:: Seitentext ::

Gleichzeitig sind die neuen Arbeitsbedingungen für ARTEMIS unter Horizon 2020 erschwerend und teuer. Horizon 2020 sichert den Projektpartnern Vertraulichkeit zu. Unter der früheren ARTEMIS-Organisation hatten alle Mitglieder der Industry Association Zugriff auf die eingereichten Projektunterlagen – und da es sich um vorwettbewerbliche Forschung handelt, war das auch kein Problem. »Die Halbleiterindustrie ist aber ein hoch wettbewerbsintensives Gebiet, da möchte sich auch bei der Forschung niemand in die Karten schauen lassen,« erläutert Daembkes. Das führt nun dazu, dass er und seine Kollegen nicht mehr wissen, was eigentlich die eingereichten Projekte zum Inhalt haben und was dort geforscht werden soll. Für die Beurteilung werden externe Gutachter herangezogen, die dann ein Urteil abgeben. Abgesehen von der Intransparenz kostet dieses Verfahren in den sieben Jahren der Laufzeit von ECSEL voraussichtlich 45 bis 65 Millionen Euro.

:::
:: Datensatzauszüge ::

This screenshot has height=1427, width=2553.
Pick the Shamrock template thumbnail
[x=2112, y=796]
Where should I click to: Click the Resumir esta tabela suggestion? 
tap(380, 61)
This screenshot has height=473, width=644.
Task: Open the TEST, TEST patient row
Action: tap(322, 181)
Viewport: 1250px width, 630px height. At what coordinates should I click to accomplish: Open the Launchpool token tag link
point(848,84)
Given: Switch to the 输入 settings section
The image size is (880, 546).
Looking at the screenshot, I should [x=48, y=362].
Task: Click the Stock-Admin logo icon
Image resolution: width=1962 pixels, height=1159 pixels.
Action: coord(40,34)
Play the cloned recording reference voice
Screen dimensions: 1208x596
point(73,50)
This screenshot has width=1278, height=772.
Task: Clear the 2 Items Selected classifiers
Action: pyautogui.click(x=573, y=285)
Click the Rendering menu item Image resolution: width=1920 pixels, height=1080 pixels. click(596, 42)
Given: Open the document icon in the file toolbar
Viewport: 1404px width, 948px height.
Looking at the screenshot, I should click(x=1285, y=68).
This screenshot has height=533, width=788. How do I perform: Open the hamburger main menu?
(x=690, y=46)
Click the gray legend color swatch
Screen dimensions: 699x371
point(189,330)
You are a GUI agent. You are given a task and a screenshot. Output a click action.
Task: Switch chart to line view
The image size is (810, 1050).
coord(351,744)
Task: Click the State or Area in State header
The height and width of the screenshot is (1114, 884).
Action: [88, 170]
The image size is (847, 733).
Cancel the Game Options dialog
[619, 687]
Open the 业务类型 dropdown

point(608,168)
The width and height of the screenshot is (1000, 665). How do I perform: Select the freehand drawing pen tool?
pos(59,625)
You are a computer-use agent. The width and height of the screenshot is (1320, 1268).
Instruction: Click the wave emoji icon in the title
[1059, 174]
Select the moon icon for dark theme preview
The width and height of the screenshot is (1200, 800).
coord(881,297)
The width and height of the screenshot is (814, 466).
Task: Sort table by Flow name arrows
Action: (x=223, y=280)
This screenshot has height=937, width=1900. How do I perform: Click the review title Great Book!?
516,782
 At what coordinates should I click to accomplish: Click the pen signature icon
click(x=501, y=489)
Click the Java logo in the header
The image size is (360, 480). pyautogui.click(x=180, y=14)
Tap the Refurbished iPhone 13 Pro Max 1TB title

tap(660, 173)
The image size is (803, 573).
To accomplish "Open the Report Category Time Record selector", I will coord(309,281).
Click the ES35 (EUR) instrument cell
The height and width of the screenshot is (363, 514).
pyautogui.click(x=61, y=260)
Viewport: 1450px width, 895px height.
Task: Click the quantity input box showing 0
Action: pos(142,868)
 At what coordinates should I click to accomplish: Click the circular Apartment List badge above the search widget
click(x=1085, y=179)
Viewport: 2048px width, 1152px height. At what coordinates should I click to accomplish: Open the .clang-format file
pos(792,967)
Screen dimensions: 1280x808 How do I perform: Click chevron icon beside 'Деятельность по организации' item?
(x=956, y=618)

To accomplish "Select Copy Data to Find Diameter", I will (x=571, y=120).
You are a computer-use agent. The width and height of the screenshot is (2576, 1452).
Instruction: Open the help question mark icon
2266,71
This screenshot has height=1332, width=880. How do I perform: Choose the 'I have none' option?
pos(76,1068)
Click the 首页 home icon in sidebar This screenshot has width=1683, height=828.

:::

Setze den Text über ARTEMIS und Horizon 2020 im Anschluss an seinen letzten Satz fort. Die Auflistung ist eigenständiges Material und gehört nicht zum Text über ARTEMIS und Horizon 2020.

Nun gilt es für die ARTEMIS-IA, einen Modus der Zusammenarbeit mit den anderen beiden ECSEL-Partnern zu finden. Das dürfte angesichts der unterschiedlichen Interessen nicht einfach werden. Prof. Daembkes betrachtet die Halbleiterindustrie in Europa als eine »sterbende Industrie«: »Eigentlich war es das Ziel, in Europa 20 % der weltweiten Halbleiterproduktion zu behalten. Trotzdem ist dieser Anteil nun auf 6 % zurückgegangen. Und trotzdem wirft man da noch hunderte von Millionen an Fördergeldern hinterher.« Trotzdem gibt er aber zu, dass es einige Spezialgebiete gibt, in denen europäische Halbleiter sehr erfolgreich sind. Dazu zählen z.B. MEMS-Sensoren von Bosch, die in Geräten wie dem iPhone oder der Playstation verbaut werden oder auch Bauelemente der Leistungselektronik sowie Mikrocontroller für Automobilanwendungen.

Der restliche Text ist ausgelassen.